Over the last decade, tremendous strides have been achieved in our understanding of magnetism in main sequence hot stars. In particular, the statistical occurrence of their surface magnetism has been established (~10%) and the field origin is now understood to be fossil. However, fundamental questions remain: how do these fossil fields evolve during the post-main sequence phases, and how do they influence the evolution of hot stars from the main sequence to their ultimate demise? Filling the void of known magnetic evolved hot (OBA) stars, studying the evolution of their fossil magnetic fields along stellar evolution, and understanding the impact of these fields on the angular momentum, rotation, mass loss, and evolution of the star itself, is crucial to answering these questions, with far reaching consequences, in particular for the properties of the precursors of supernovae explosions and stellar remnants.

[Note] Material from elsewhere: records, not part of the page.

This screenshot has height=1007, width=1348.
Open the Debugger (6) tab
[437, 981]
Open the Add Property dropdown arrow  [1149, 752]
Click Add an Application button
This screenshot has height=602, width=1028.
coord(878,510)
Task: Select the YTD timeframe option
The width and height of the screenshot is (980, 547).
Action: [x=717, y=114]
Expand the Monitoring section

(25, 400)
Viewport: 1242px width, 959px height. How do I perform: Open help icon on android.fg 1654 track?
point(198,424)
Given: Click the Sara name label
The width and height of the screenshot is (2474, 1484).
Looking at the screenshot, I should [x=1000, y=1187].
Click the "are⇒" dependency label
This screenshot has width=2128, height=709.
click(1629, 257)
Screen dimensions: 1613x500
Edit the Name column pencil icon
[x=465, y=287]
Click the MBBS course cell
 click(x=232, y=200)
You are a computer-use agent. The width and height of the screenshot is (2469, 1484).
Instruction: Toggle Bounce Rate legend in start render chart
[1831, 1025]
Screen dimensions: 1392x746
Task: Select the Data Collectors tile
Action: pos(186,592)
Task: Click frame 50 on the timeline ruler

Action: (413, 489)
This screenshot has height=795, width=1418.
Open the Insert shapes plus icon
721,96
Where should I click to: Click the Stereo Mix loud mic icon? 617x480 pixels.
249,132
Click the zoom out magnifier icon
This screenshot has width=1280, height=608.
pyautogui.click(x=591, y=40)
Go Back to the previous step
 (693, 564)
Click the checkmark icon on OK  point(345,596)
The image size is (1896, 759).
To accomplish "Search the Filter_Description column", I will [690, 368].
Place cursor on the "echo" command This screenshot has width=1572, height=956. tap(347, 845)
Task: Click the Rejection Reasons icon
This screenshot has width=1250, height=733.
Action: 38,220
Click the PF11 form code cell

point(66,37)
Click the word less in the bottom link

In the framework of the BRITE spectropolarimetric survey and LIFE project, we have discovered the first few magnetic hot supergiants. Their longitudinal surface magnetic field is very weak but their configuration resembles those of main sequence hot stars. We present these first observational results and propose to interpret them at first order in the context of magnetic flux conservation as the radius of the star expands with evolution. We then also consider the possible impact of stellar structure changes along evolution.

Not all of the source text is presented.